- PROMPT
Below are some records. Return exactly the lines from the one with "Screen dimensions: 622x364" to the one with "868x353 pixels.", and nothing else.

Stored data
+ + +

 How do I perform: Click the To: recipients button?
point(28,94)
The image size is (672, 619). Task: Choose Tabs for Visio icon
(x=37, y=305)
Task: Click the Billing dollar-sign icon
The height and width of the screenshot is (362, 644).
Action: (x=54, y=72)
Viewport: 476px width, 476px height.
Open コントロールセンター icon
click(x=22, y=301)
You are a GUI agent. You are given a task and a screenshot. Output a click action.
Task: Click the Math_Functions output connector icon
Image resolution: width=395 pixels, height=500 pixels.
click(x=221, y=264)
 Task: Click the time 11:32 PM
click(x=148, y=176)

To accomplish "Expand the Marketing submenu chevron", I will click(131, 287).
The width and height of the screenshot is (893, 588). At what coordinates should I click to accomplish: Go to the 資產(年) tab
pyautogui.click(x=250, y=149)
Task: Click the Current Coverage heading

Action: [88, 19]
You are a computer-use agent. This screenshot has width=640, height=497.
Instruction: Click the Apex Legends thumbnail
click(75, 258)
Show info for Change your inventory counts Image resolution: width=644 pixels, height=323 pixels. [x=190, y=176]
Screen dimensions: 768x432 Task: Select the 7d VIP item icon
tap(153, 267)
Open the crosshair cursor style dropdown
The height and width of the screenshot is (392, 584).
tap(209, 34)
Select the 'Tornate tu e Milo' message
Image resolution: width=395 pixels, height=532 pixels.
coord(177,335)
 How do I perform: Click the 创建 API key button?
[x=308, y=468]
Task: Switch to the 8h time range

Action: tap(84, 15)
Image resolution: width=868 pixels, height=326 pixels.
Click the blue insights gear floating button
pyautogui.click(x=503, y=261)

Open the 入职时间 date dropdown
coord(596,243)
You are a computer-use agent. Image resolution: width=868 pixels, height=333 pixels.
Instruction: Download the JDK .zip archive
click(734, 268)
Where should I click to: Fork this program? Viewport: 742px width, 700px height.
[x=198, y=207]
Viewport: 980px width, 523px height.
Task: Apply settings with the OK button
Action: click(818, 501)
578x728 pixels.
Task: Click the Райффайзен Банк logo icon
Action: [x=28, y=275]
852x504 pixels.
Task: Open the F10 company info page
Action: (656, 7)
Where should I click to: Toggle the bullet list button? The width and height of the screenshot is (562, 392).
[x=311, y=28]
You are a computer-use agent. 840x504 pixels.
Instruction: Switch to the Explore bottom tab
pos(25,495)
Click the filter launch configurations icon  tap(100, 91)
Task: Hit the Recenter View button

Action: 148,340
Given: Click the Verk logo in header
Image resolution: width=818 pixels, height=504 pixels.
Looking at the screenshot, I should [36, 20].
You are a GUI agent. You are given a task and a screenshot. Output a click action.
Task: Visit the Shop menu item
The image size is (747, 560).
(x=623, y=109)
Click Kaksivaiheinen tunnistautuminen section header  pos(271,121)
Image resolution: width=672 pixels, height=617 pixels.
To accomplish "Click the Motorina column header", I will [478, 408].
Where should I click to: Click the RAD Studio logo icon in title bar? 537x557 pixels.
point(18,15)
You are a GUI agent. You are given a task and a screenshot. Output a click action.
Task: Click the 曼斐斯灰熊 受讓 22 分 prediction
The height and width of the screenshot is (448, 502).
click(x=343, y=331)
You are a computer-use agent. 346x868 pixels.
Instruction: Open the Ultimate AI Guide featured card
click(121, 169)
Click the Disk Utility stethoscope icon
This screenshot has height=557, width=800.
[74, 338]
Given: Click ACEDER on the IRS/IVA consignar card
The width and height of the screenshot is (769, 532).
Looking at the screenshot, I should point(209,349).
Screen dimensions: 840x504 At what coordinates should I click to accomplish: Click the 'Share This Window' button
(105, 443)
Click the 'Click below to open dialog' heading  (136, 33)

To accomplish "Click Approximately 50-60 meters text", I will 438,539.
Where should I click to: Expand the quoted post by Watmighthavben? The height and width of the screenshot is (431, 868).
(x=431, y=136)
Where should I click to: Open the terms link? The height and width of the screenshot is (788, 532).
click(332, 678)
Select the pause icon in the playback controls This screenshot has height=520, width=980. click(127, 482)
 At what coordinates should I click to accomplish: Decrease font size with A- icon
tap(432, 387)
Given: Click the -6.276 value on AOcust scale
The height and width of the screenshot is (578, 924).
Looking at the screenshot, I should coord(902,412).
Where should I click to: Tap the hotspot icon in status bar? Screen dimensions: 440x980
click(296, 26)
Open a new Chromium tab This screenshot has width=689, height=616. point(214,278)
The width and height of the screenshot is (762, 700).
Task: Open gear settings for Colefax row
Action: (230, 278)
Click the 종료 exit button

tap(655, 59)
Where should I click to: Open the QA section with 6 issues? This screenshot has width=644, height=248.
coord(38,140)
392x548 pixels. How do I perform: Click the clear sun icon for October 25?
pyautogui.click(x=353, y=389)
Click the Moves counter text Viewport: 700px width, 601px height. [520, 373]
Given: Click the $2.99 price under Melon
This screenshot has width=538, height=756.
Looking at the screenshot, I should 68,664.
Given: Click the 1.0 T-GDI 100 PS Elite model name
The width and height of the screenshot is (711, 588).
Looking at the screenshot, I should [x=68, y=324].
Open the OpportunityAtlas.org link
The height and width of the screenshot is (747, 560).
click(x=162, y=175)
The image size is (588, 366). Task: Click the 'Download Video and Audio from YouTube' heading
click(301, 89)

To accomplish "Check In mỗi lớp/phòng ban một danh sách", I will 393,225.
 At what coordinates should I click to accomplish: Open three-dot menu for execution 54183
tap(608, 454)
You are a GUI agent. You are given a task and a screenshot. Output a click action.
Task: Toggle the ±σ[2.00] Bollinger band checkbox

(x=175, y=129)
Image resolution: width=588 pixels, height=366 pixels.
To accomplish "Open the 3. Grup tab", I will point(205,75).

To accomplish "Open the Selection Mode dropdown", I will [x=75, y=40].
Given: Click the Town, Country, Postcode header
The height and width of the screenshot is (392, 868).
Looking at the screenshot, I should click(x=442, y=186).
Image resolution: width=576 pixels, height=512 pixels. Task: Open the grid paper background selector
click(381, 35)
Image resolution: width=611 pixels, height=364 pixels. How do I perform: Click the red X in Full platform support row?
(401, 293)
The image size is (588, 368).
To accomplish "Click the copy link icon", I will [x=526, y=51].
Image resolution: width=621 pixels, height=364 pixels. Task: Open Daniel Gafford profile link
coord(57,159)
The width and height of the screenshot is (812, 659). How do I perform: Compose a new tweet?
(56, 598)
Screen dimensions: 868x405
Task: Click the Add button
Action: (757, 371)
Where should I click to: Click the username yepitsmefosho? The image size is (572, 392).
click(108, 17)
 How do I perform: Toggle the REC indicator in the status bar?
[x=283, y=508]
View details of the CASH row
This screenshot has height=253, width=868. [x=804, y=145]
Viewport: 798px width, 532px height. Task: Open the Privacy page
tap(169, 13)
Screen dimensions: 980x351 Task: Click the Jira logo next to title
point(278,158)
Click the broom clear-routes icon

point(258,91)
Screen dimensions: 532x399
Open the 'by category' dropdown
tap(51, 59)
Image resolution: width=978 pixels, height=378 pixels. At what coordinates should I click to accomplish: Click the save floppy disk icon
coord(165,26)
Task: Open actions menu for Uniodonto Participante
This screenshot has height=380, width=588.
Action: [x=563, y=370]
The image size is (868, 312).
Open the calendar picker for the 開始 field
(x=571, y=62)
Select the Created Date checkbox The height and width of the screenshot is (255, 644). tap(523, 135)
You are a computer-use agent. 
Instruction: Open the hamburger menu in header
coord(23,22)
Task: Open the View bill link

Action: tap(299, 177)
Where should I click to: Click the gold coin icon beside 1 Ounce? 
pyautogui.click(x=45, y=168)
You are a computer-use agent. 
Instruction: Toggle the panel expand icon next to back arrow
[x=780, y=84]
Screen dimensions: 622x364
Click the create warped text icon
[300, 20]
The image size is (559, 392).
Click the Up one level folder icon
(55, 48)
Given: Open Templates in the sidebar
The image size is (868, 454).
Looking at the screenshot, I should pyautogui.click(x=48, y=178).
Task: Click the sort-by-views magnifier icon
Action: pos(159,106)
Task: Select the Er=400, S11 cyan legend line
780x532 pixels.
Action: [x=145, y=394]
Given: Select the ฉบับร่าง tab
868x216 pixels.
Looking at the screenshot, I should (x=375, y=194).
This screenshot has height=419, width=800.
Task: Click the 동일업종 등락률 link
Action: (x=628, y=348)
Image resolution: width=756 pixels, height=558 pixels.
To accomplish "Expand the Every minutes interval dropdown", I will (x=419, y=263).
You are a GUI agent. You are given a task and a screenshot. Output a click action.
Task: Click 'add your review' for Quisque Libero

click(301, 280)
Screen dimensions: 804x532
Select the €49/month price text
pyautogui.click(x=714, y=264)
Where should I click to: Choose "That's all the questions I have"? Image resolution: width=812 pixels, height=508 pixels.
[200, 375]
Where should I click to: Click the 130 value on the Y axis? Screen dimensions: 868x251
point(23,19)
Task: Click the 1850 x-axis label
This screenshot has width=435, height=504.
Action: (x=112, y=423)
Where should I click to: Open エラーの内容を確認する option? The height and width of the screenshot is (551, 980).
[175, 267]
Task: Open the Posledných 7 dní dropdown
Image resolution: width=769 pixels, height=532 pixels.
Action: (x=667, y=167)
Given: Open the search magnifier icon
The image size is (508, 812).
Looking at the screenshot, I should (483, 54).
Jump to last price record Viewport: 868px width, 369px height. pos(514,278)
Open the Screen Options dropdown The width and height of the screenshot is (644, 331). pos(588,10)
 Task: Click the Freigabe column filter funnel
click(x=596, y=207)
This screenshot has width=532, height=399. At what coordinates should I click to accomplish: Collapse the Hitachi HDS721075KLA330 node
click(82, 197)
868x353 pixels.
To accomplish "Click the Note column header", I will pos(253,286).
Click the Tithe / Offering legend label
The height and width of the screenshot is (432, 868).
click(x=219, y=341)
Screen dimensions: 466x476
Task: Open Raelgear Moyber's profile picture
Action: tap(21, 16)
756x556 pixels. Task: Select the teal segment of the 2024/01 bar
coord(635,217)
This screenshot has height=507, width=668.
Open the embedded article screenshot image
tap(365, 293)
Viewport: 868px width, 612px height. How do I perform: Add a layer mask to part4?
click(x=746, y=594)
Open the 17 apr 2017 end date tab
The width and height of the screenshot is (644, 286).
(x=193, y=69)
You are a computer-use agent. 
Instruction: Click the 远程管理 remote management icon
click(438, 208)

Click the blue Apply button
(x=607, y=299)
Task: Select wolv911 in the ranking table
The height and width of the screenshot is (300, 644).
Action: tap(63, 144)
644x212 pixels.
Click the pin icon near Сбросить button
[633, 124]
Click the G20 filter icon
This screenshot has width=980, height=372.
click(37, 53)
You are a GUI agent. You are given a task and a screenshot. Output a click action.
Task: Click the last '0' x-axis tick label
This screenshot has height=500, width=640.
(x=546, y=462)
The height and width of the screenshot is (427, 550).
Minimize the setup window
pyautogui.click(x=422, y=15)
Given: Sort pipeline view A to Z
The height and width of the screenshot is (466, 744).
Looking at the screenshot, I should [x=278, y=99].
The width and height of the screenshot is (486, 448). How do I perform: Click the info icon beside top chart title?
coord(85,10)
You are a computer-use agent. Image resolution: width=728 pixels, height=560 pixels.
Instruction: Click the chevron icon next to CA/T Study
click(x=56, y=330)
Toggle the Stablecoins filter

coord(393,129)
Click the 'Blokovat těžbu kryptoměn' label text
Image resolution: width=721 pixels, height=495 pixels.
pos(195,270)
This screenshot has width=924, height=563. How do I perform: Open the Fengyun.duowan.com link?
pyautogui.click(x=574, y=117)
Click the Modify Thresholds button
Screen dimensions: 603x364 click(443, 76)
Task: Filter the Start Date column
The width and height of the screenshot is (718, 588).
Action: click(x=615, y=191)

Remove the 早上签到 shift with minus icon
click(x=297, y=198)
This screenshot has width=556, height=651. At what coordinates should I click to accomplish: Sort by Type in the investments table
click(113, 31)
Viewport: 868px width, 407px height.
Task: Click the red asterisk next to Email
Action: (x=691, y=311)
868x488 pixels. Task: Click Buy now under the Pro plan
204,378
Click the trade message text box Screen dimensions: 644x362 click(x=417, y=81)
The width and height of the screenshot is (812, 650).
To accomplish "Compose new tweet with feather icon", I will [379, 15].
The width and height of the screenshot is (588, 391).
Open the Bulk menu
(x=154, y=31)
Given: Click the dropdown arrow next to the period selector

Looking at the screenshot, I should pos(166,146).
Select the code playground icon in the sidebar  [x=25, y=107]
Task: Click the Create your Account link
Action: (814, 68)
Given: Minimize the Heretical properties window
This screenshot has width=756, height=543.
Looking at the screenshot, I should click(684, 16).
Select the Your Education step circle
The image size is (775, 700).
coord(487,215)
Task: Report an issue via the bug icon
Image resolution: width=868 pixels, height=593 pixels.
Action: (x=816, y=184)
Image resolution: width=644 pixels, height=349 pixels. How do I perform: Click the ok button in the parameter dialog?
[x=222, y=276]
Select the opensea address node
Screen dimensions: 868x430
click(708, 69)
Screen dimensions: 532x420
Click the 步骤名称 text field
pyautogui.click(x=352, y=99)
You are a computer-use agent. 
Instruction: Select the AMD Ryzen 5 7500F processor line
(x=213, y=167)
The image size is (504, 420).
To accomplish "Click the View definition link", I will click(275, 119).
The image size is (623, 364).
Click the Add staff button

+ + +

- OUTPUT FOR THIS EXERCISE
Screen dimensions: 622x364
Click the create warped text icon
[300, 20]
The image size is (559, 392).
Click the Up one level folder icon
(55, 48)
Given: Open Templates in the sidebar
The image size is (868, 454).
Looking at the screenshot, I should pyautogui.click(x=48, y=178).
Task: Click the sort-by-views magnifier icon
Action: pos(159,106)
Task: Select the Er=400, S11 cyan legend line
780x532 pixels.
Action: [x=145, y=394]
Given: Select the ฉบับร่าง tab
868x216 pixels.
Looking at the screenshot, I should (x=375, y=194).
This screenshot has height=419, width=800.
Task: Click the 동일업종 등락률 link
Action: (x=628, y=348)
Image resolution: width=756 pixels, height=558 pixels.
To accomplish "Expand the Every minutes interval dropdown", I will (x=419, y=263).
You are a GUI agent. You are given a task and a screenshot. Output a click action.
Task: Click 'add your review' for Quisque Libero

click(301, 280)
Screen dimensions: 804x532
Select the €49/month price text
pyautogui.click(x=714, y=264)
Where should I click to: Choose "That's all the questions I have"? Image resolution: width=812 pixels, height=508 pixels.
[200, 375]
Where should I click to: Click the 130 value on the Y axis? Screen dimensions: 868x251
point(23,19)
Task: Click the 1850 x-axis label
This screenshot has width=435, height=504.
Action: (x=112, y=423)
Where should I click to: Open エラーの内容を確認する option? The height and width of the screenshot is (551, 980).
[175, 267]
Task: Open the Posledných 7 dní dropdown
Image resolution: width=769 pixels, height=532 pixels.
Action: (x=667, y=167)
Given: Open the search magnifier icon
The image size is (508, 812).
Looking at the screenshot, I should (483, 54).
Jump to last price record Viewport: 868px width, 369px height. pos(514,278)
Open the Screen Options dropdown The width and height of the screenshot is (644, 331). pos(588,10)
 Task: Click the Freigabe column filter funnel
click(x=596, y=207)
This screenshot has width=532, height=399. At what coordinates should I click to accomplish: Collapse the Hitachi HDS721075KLA330 node
click(82, 197)
868x353 pixels.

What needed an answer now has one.